Either way, the Moon would have played a huge role. Either because the tide (which the Moon controls) caused these tidal pools to form or, if life began in the deep ocean, the Moon would have been what moved early life forms around and dredged them up, and exposed them to the Sun for the first time so they could learn how to photosynthesize.

Then later on, after life evolved, the Moon could have played a huge role in bringing life onto land. Tetrapods, the little fleshy bony fish that are all of our ancestors, came on to land in the Devonian Period in the age of fishes. This is some 350 million years ago.

Eusthenopteron (bottom) was near the main line of evolution that lead to tetrapods. Ichthyostega (top) was closely related to tetrapods, and a tail similar to those found in fishes.

DE AGOSTINI PICTURE LIBRARY/De Agostini/Getty Images

During that period, the Moon had really extreme tidal cycles, because the Moon was closer to Earth. At the time, some ocean basins are closing up, because Pangaea is starting to form. So, several ocean basins are getting narrower and shallower, and sort of closing. This causes really extreme tidal shifts between high and low tide. This is in the same land masses where we find the first fossil evidence and the first trackways of tetrapods, walking on land.

If you’re a fish, and you’re in shallow water, and the water is rushing out, I mean this would have been like 80 feet of water from high to low tide, so it’s going away really quickly. So you better learn how to get out of there and swim really fast, or learn how to breathe the air and move your body across the sand instead of just through the water.
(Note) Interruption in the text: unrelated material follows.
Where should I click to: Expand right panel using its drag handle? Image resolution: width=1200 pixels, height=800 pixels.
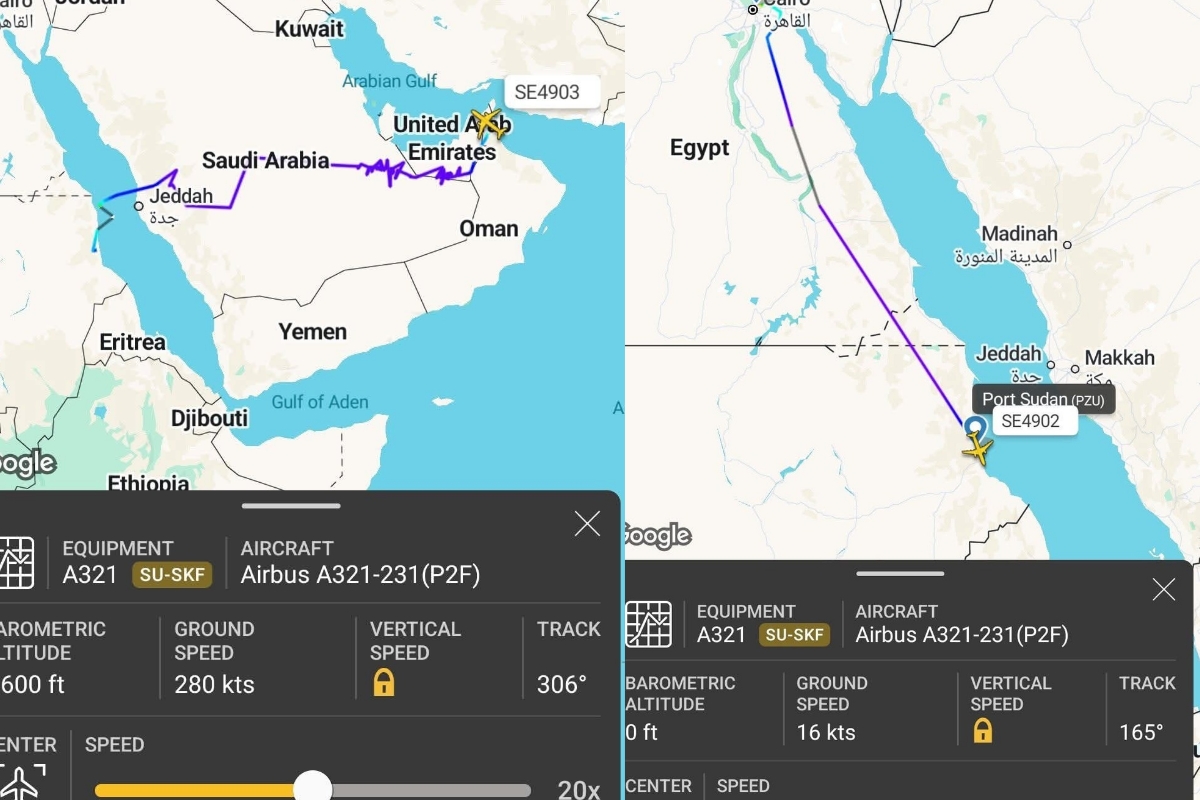coord(900,574)
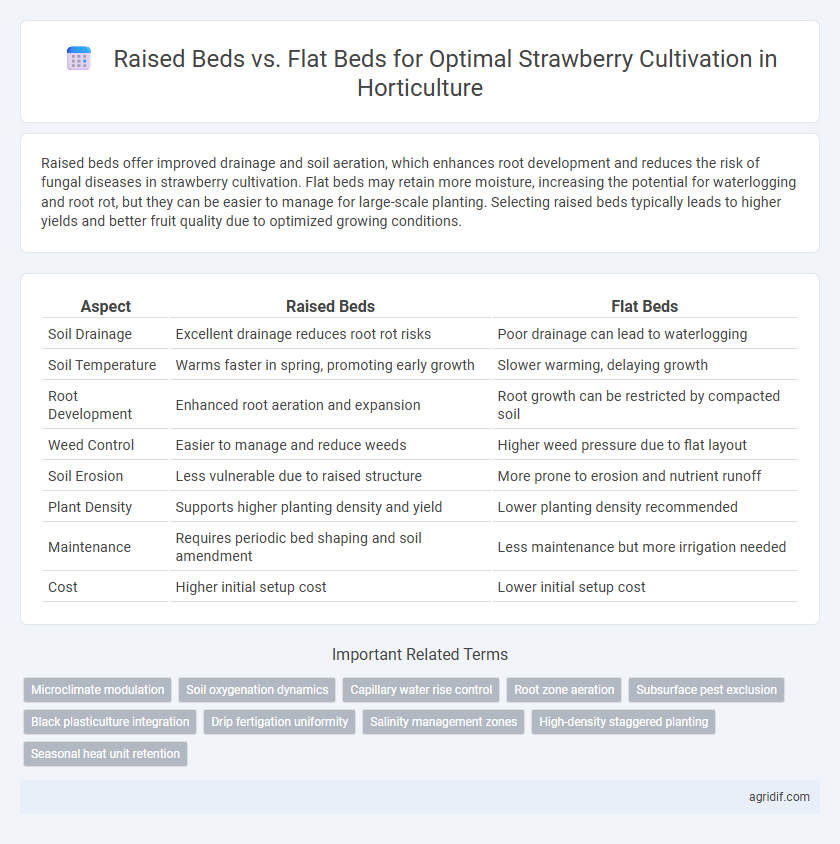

I think this has only pretty recently been recognized in the paleontological literature, the role of the tide. It’s so intuitive but we only put this together in the last few years.

You started reporting this book in 2019. A lot has happened in those 5 years, especially for lunar exploration. What does it feel like to have published the book right when the Moon is exploding in popularity?

I was honestly really glad. I hope people read the book in the context of this. It’s really important to consider the past that we’ve had with the Moon.

I’m super excited for Artemis. It’s going to be really interesting for the Moon. I think it’s important to be up there. I think it’s really important for humans to be up there, not just robotic explorers. There’s something sort of transcendentally profound about human presence on another world.

A NASA mosaic of the Moon, created from images of the agency’s Lunar Reconnaissance Orbiter (LRO), taken with the spacecraft’s LROC Wide Angle Camera.

NASA/GSFC/Arizona State University

What do you think the future of human presence on the Moon will look like?

I don’t personally think that it’ll be like a permanent settlement. I don’t envision a huge Moon city settlement and development up there. It’s too inhospitable, too difficult, and too expensive.

That’s transient to me. Transient also just describes the human experience. This planet is four and a half billion years old. The Moon is four and a half billion years old. Humans are like two million years old. We are a drop in the bucket. And Earth and the Moon will be here long after we are not.

I say that in part to paint just the contrast. One thing that people are surprised by sometimes when I mention this is that the Moon does not protect itself. The Moon has no processes to erase us, or do anything to itself ever. I think we get used to that on this planet. Earth has the plate tectonic cycle, it has active geology, it has wind and rain, and erosion. And all these processes remake this planet through time. The Moon has none of that. So anything we do to it will last forever. Which to me is a huge responsibility. People don’t necessarily think about it.